Now there's Deadwood. Book by David Milch, direction by Walter Hill. No, the western ain't dead yet.
The western has always provided a mythical space in which America can examine its dark, dark heart. Mythical enough for feathers not to be unduly ruffled at the political implications.
I'm trying to decode Deadwood. I'm thinking that the stone-eyed brothel-keeper played by (wonderful, wonderful Britisher) Ian McShane has to be Dick Cheyney. So does that make Wild Bill Hickcok and Calamity Jane the Kerrys?
Hill made a film about Bill and Jane once before. It wasn't very good. Now he's back for another try because he loves them so much. I love them too. I'm not sure about Keith Carradine's Bill- he could be too chiselled for the role- but Robin Swigert's Calamity is a delight. She's ugly, she's drunk, she's filthy and smelly and she strides out of bars saying "I don't drink in places where I'm the only one with balls." But also she cares. There's a woman's heart beating under all that encrusted muck.
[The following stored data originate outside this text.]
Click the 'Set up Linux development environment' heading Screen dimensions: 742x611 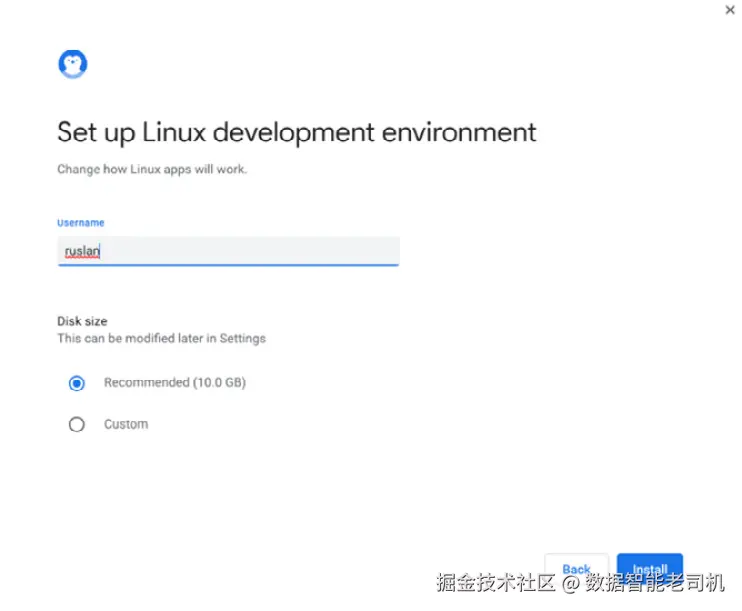tap(296, 132)
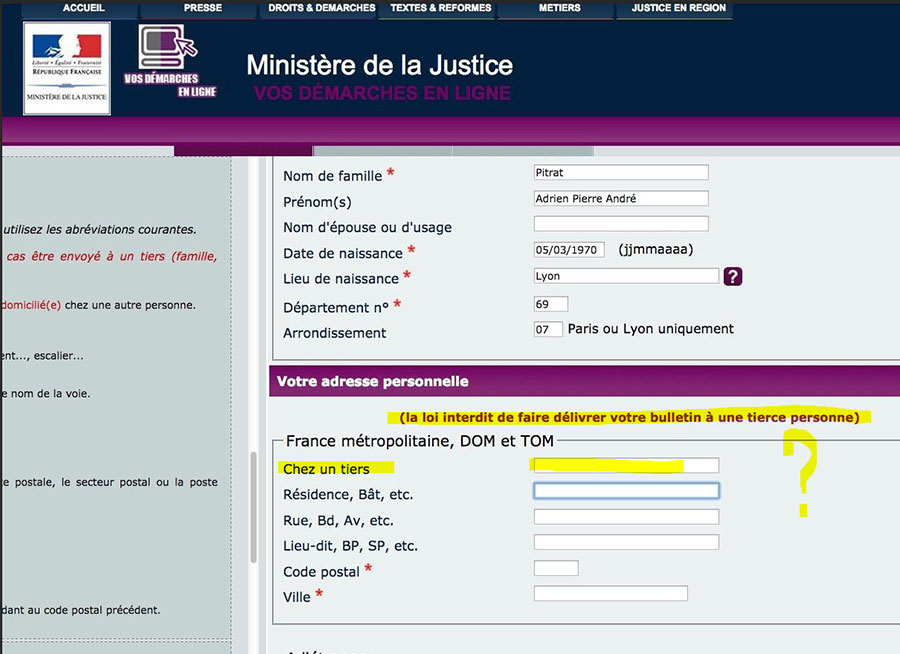
Task: Click the Ministère de la Justice title text
Action: (x=379, y=64)
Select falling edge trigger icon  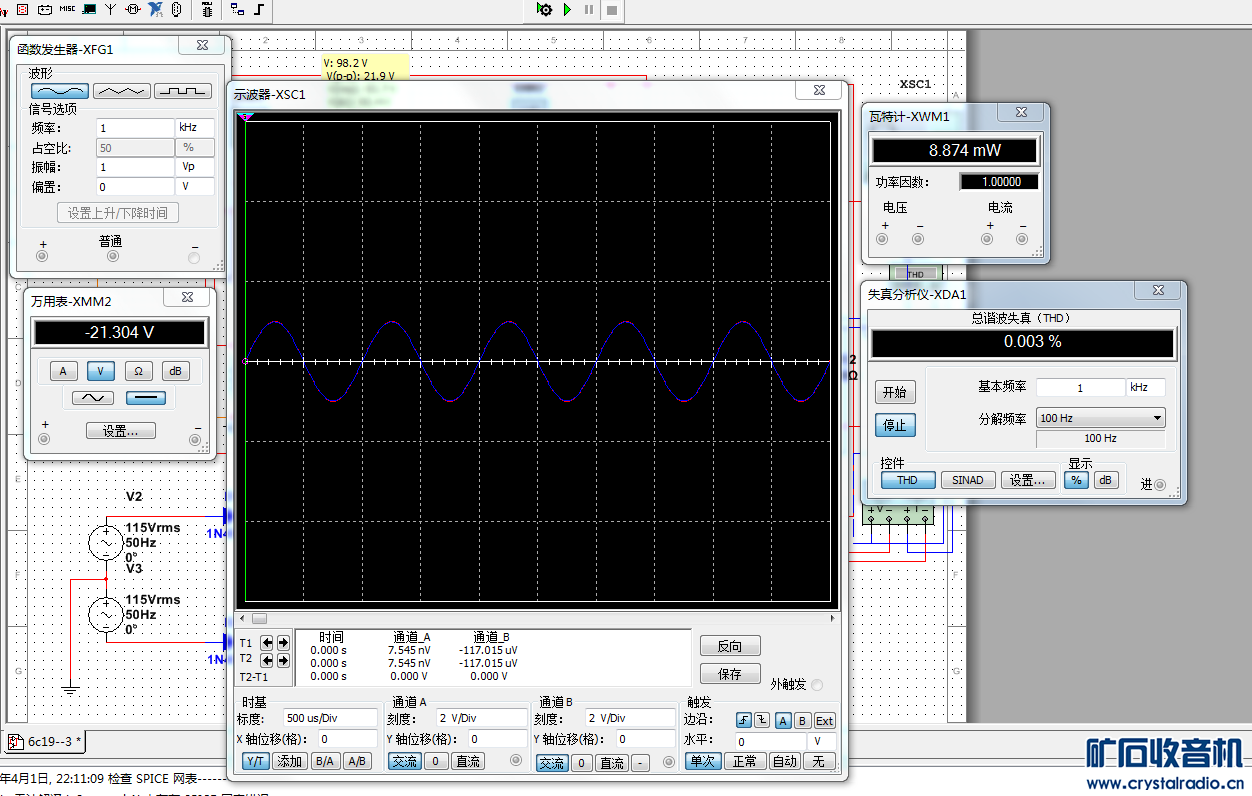click(761, 721)
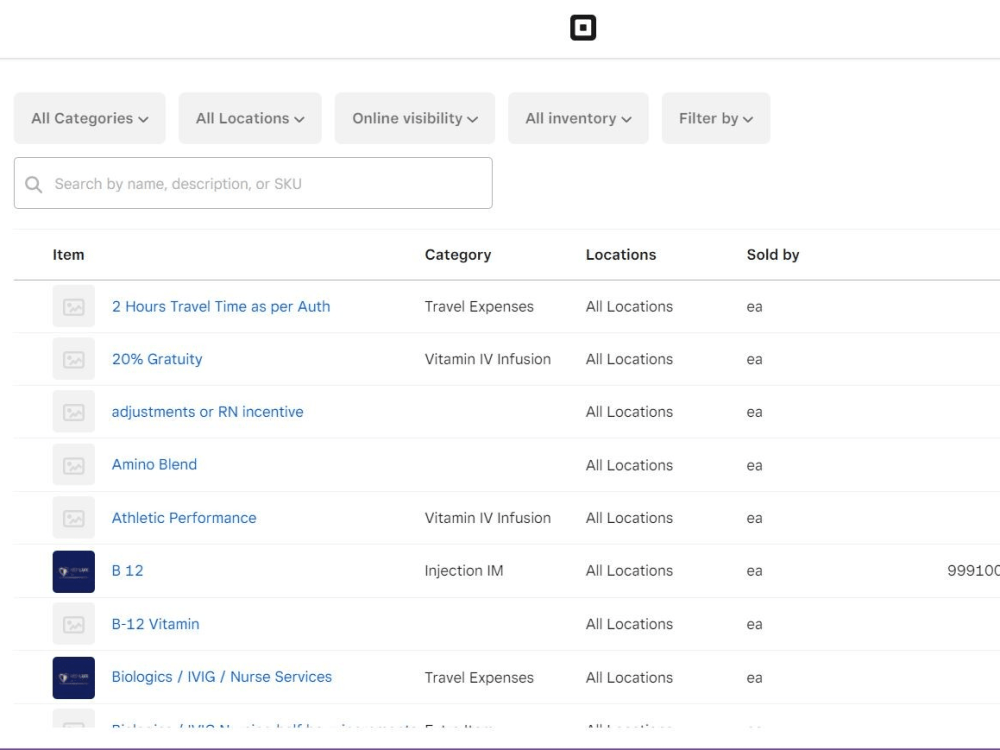The height and width of the screenshot is (750, 1000).
Task: Open the All Locations filter dropdown
Action: [x=250, y=118]
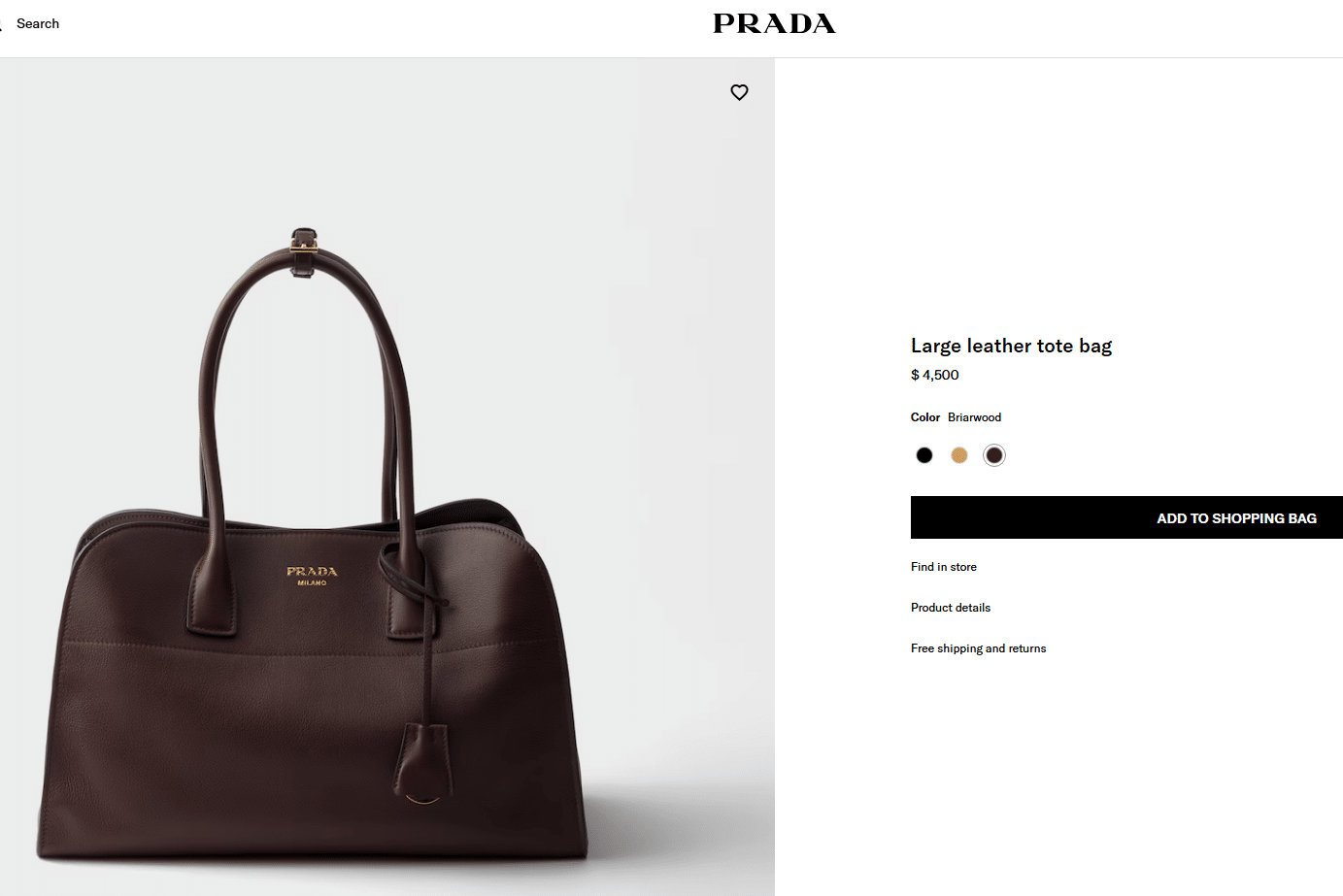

Was the old west really this hellish? Did they really call one another cunts and cocksuckers? I dunno. I supect that the "realism" of Deadwood is as ahistorical as Roy Rogers and Trigger. The first director to give us a really filthy-dirty-disgusting Wild West was Sam Peckinpah- and his heretical version has since become the established orthodoxy.
When I was a little kid there was Hopalong Cassidy. Then things got a little more sophisticated and there was Eastwood playing a cow-punching Jimmy Dean in Rawhide. Later I caught up with the classics- meaning mainly John Ford. Then came Leone and Peckinpah and Eastwood again. The 80s produced the odd but adorable Silverado. I've loved them all. And now I really, really want Deadwood to succeed.